FAFEN Parliament Monitor Provincial Assembly of Punjab 42nd Session Report

The brief 42nd session of the Punjab Assembly that passed six pieces of legislation was marked by the disinterest of MPAs in sessions’ proceedings. The session witnessed low attendance of members in each of the four sittings and persistent lack of quorum. On average, only 36 out of 371 members were present at the beginning of each sitting while 55 at the end.

The session, which met between November 5th and 8th, lasted 12 hours and 20 minutes with each sitting lasting, on average, three hours and five minutes. Each sitting was delayed on average by 113 minutes.

The Punjab Assembly is the largest legislature in the country with a membership of 371. Despite their responsibility to represent such a vast number of people, the attendance of members especially at the beginning and the end of each sitting remained significantly lower than the minimum required one fourth (93) of the total strength (371) for passing bills.
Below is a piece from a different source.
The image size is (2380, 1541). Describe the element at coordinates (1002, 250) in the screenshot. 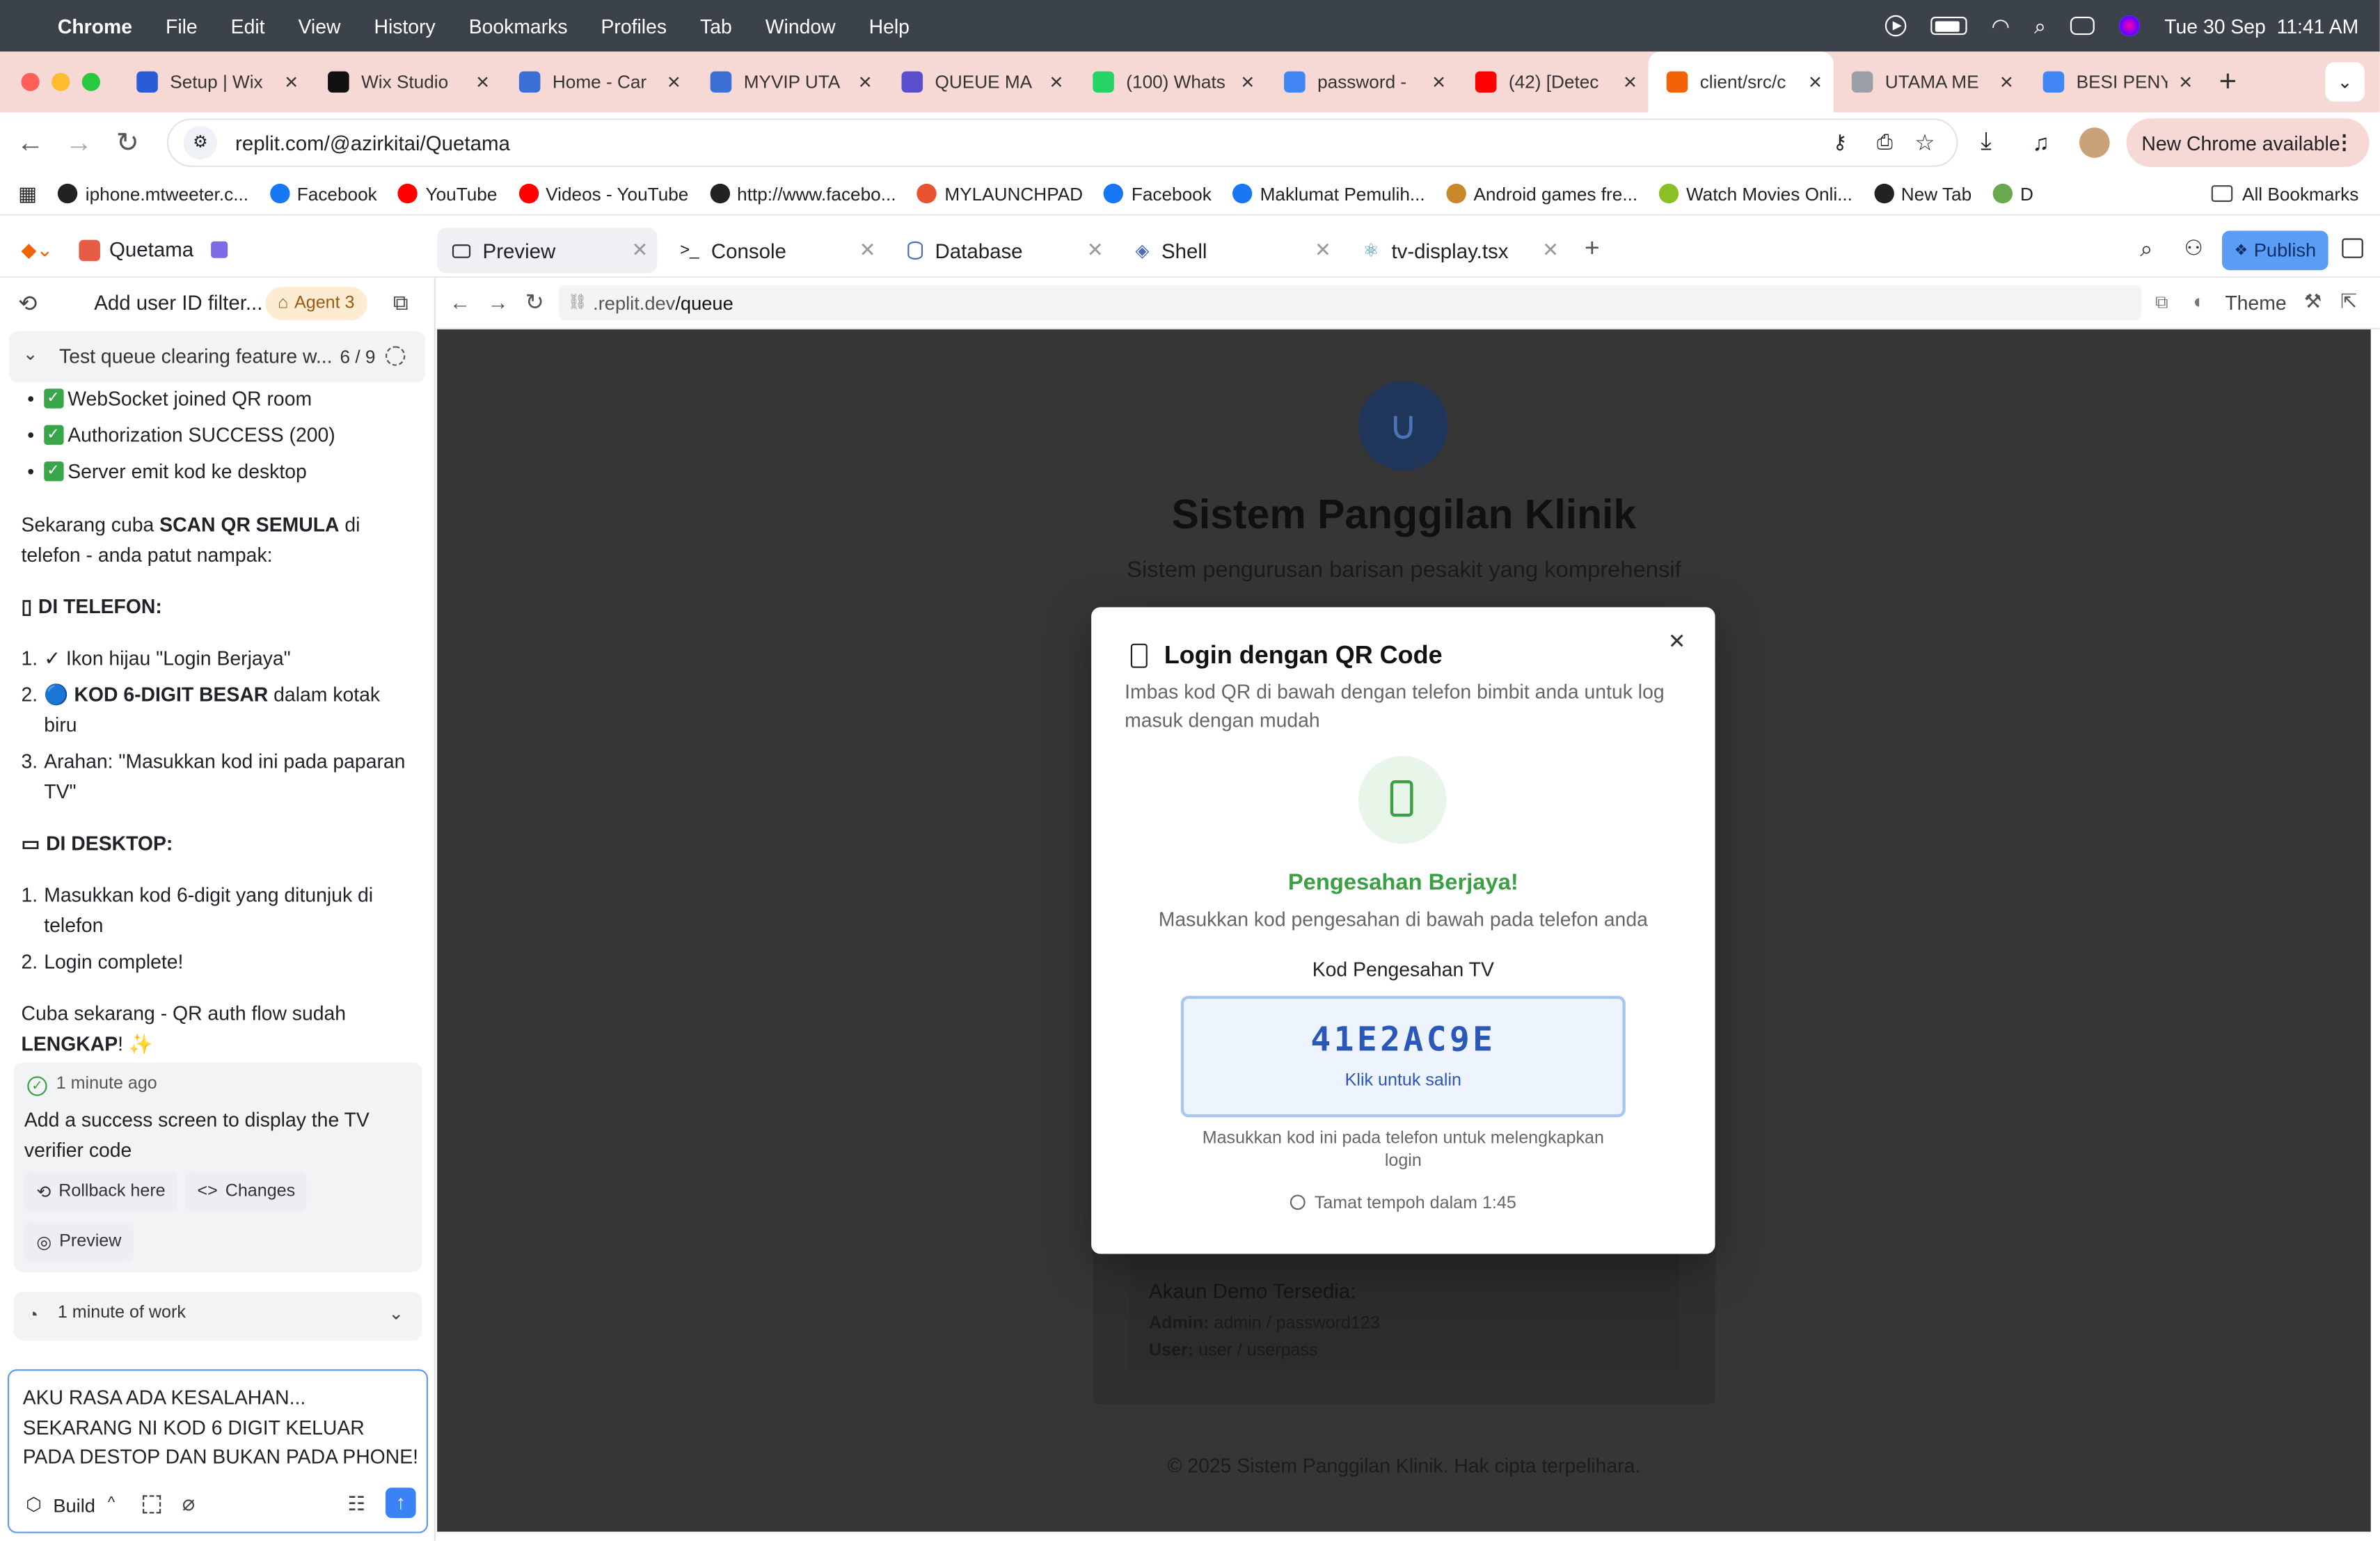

The lack of quorum was pointed out on four occasions, while at many other occasions the lack of quorum went unnoticed.

The presence of the Speaker, Deputy Speaker, Chief Minister, the Leader of the Opposition and the parliamentary leaders in the house highlights their interest in the proceedings. The Chief Minister did not attend the session while the Leader of the Opposition attended one sitting for 20 minutes. The Speaker chaired all but one sitting, which was presided over by the Deputy Speaker. The MMAP parliamentary leader attended three sittings while the PML and PMLF party heads attended present in one sitting each.
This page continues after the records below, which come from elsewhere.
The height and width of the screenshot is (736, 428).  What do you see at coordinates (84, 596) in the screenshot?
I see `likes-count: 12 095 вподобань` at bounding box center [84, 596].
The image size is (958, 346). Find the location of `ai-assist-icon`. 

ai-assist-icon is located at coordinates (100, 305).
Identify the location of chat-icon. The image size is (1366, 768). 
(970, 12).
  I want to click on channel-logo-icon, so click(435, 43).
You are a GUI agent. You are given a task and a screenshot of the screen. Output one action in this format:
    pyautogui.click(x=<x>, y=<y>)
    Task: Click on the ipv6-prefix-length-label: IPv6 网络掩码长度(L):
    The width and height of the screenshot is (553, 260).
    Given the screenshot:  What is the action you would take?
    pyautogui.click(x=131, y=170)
The parliamentary head of PMLZ did not attend the session. While the attendance of members remained low, the assembly managed to pass six bills – four new pieces of legislation and two amendments to existing laws.

None of the seven resolutions appearing on the orders of the day were taken up by the house.

In the legislature’s oversight over the government, which is mainly carried out through putting questions, a total of 112 starred questions (requiring oral reply) – 45 by women and 67 by men members – were asked during the session, with the most directed to the Punjab Ministries of food, health, livestock and diary development, youth affairs, sports, archaeology and tourism departments. Women legislators were observed to be more proactive in holding the executive accountable to the legislature with each woman MPA, on average, asking 0.5 questions1. No unstarred questions (requiring written reply) were raised during the session.

Calling attention notices are also a tool of oversight of executive through which the attention of a minister is drawn towards a matter of urgent public importance. Through this notice, a member can request a minister to pay attention to a particular matter and take necessary steps to address it. Two law and order issues were raised through these CANs – members called the attention of the house towards murders cases in district Kasur and Lahore.

Among other agenda items, a total of eight adjournment motions were raised and taken up during the session. The house took up adjournment motions regarding conveyance allowances for provincial government employees, water shortage, theft of fuel, restoration of heritage sites, education, provincial budget and construction of prisons.

Speeches by members and treasury rejoinders on points of order took 13% of the total session time, dipping into the time otherwise allocated for agenda items on the order of the day. Unless the speaker gives a formal ruling on a point of order, speeches and rejoinders do not contribute to any assembly output and only provide media with news pegs.

The house witnessed two walkouts during the 4th sitting. A PML female MPA walked out of the house protesting against the non-parliamentary behavior demonstrated by law minister. On another instance PML and PPPP legislators protested against the inclusion of bills on agenda at the eleventh hour.